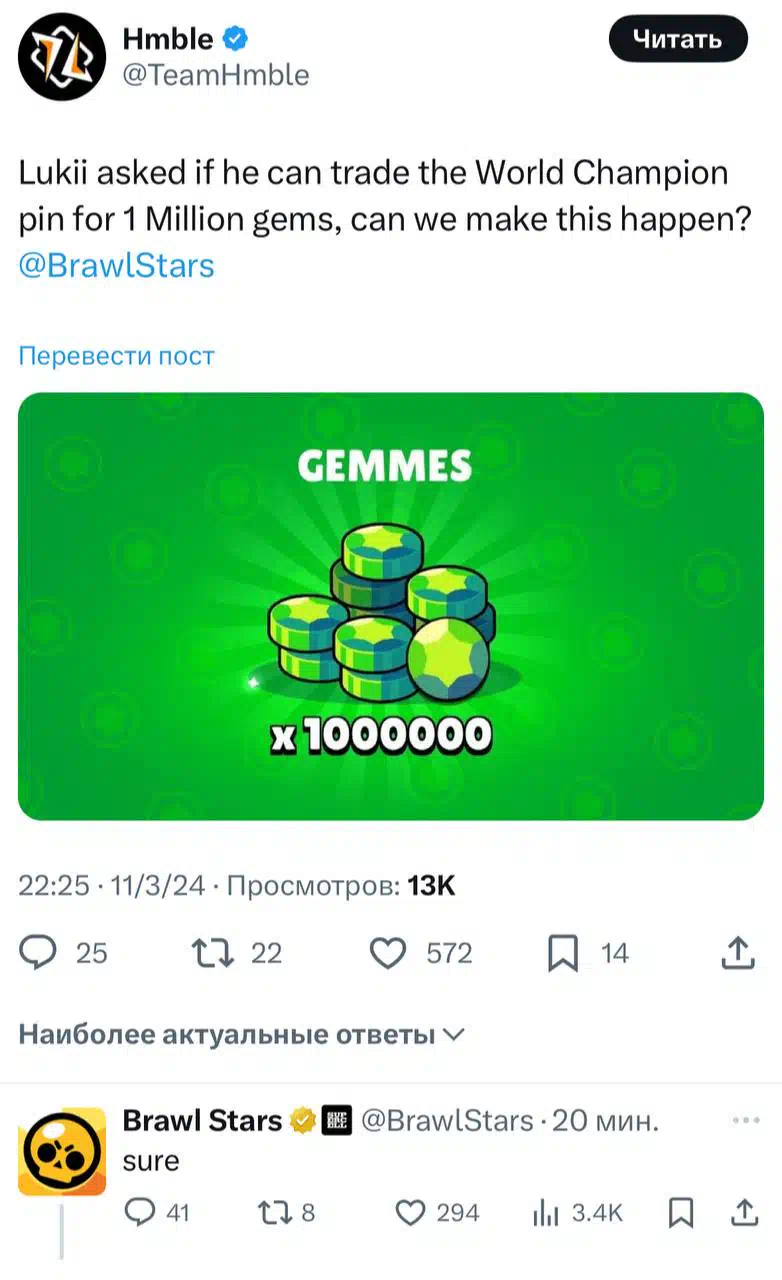
Task: Bookmark the Hmble post
Action: (563, 954)
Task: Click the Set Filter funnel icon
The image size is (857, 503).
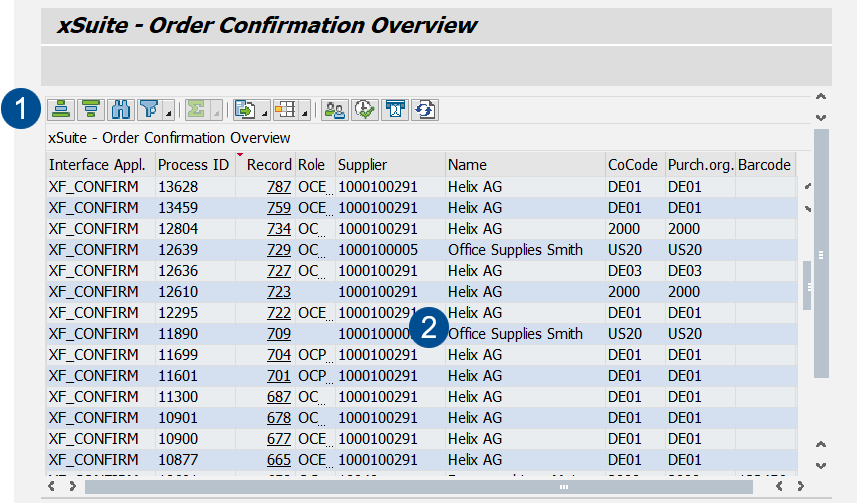Action: (150, 109)
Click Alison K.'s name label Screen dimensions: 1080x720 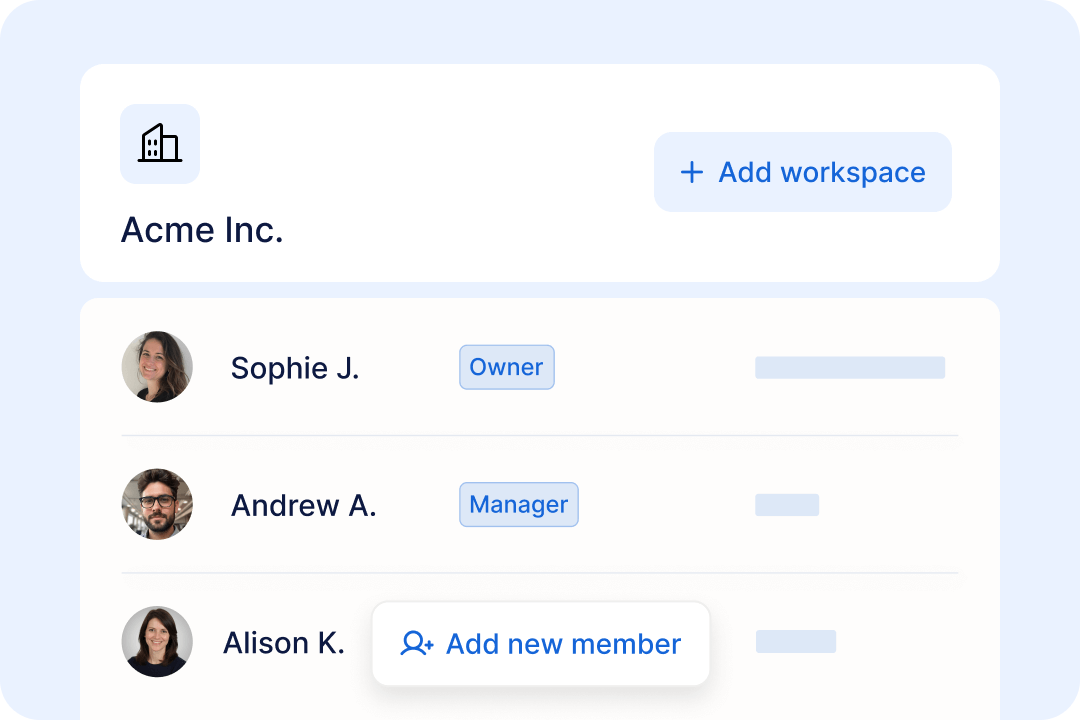tap(284, 642)
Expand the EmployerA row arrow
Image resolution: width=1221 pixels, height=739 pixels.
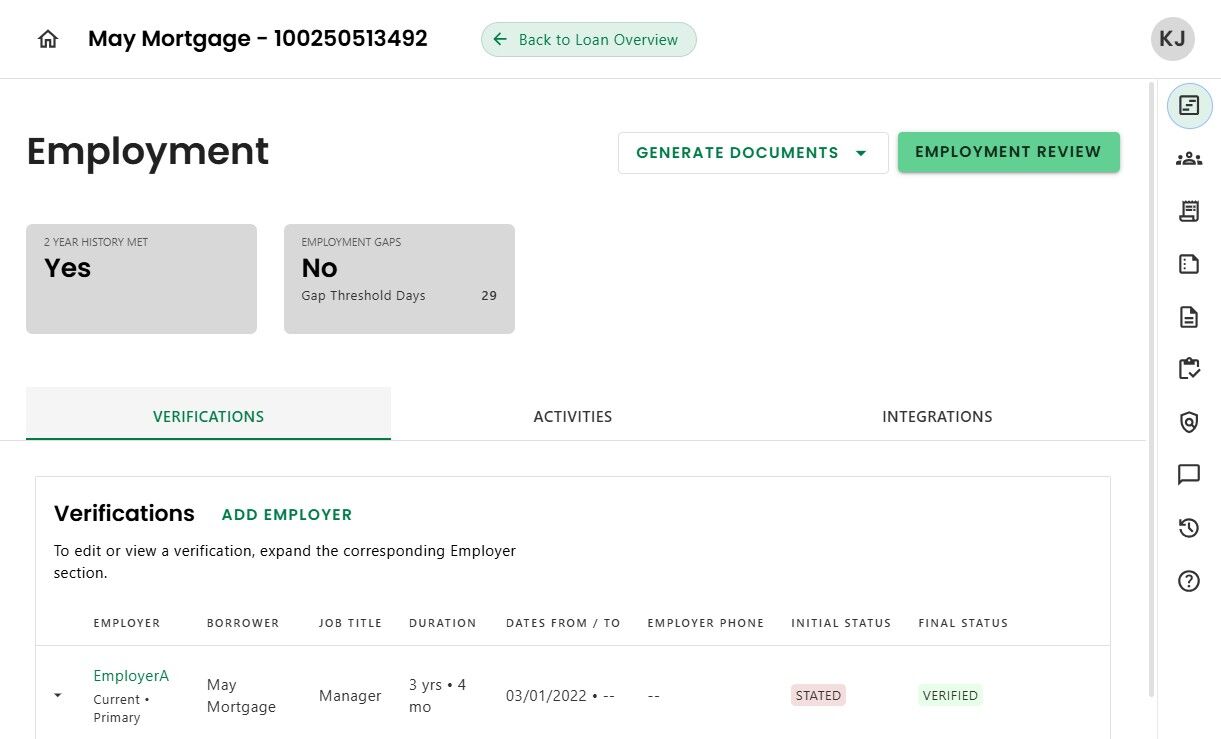[x=58, y=695]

========================

What to produce:
List every line of the rows above that contains the string "Task". Treat uppercase and lowercase as different.

Result:
Task: Bookmark the Hmble post
Task: Click the Set Filter funnel icon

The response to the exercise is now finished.